As always with this blog I tend to concentrate on the negative rather than show off about the positive, but I think it’s worth saying that my shows this year are going down well with the people who are seeing them (on the whole, of course). I never expected to fill this massive room with either show (maybe just once with the stand-up) but was forced to take the chance with it due to the risky economics of putting on a play.  Not quite halfway through. There is still time to minimise the damage. 
And just when I was going to go on social media and tweet about how brilliant my audience had been I turned on my phone to discover that Robin Williams had died. Which took the wind out of my sails. As with the death of Rik Mayall I am the main victim here. Williams wasn’t one of my personal comedy heroes, but that’s still one big punch in the guts. He is clearly a comedy colossus and the apparent manner of his death is utterly tragic and unexpected and bound to lead to a million “but he had so much”/“his life was going so well” misunderstandings of mental illness. 

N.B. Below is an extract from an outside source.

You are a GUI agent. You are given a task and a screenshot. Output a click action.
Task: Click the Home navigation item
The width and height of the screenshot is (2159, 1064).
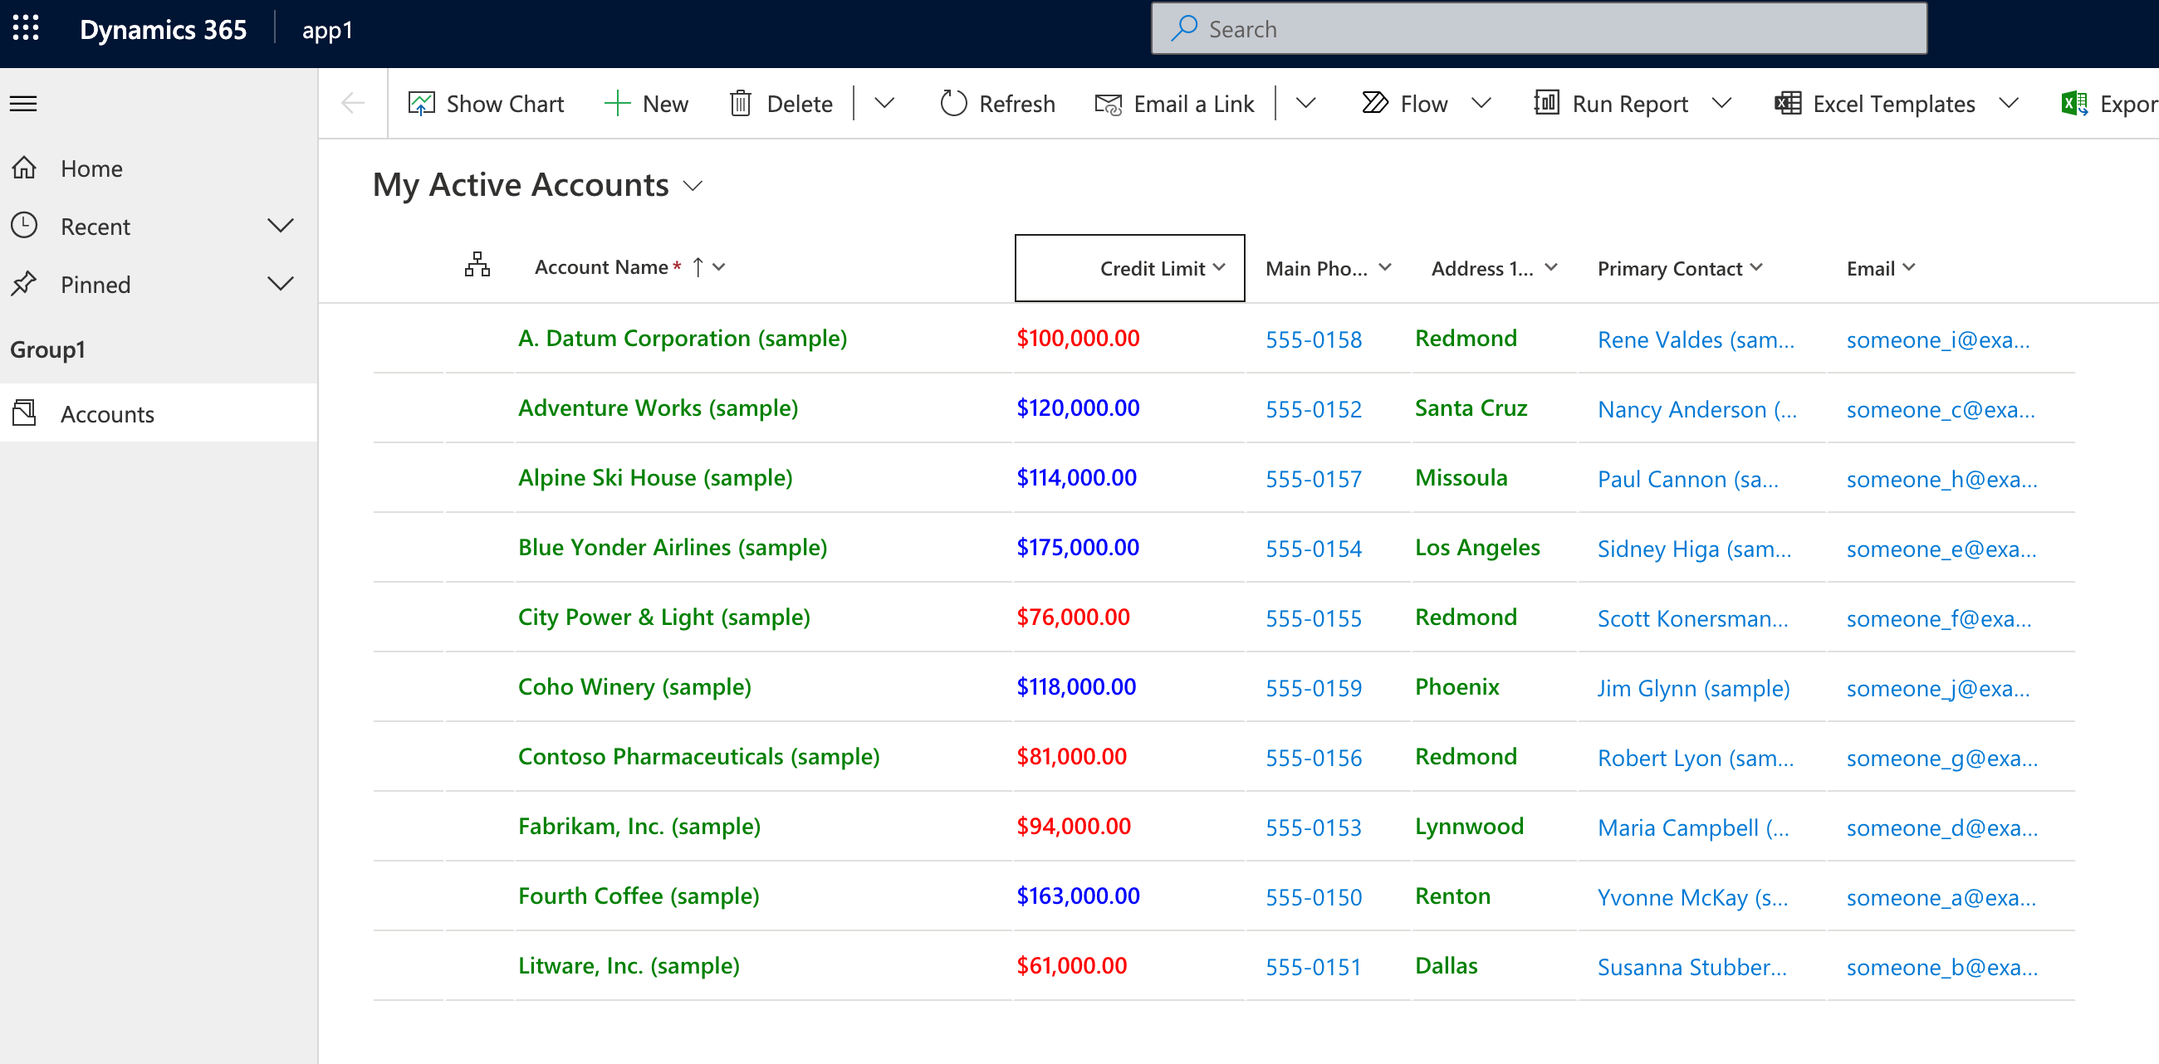pos(91,168)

I had a drink with Christian Reilly sitting outside the Assembly Rooms performers’ bar. The wind was blowing and it was cold and a member of staff was foolishly attempting to light one of those gas-powered outside overhead heaters. The flame and even the heater itself moved around unsteadily and it felt very much like the set up to a Final Destination style disaster. “We can’t die tonight, Christian,” I said, “The news wouldn’t even register.”  As comedians we coped with tragedy with piss-poor jokes. It’s our way. Even more so when we lose one of our number. Nanu Nanu.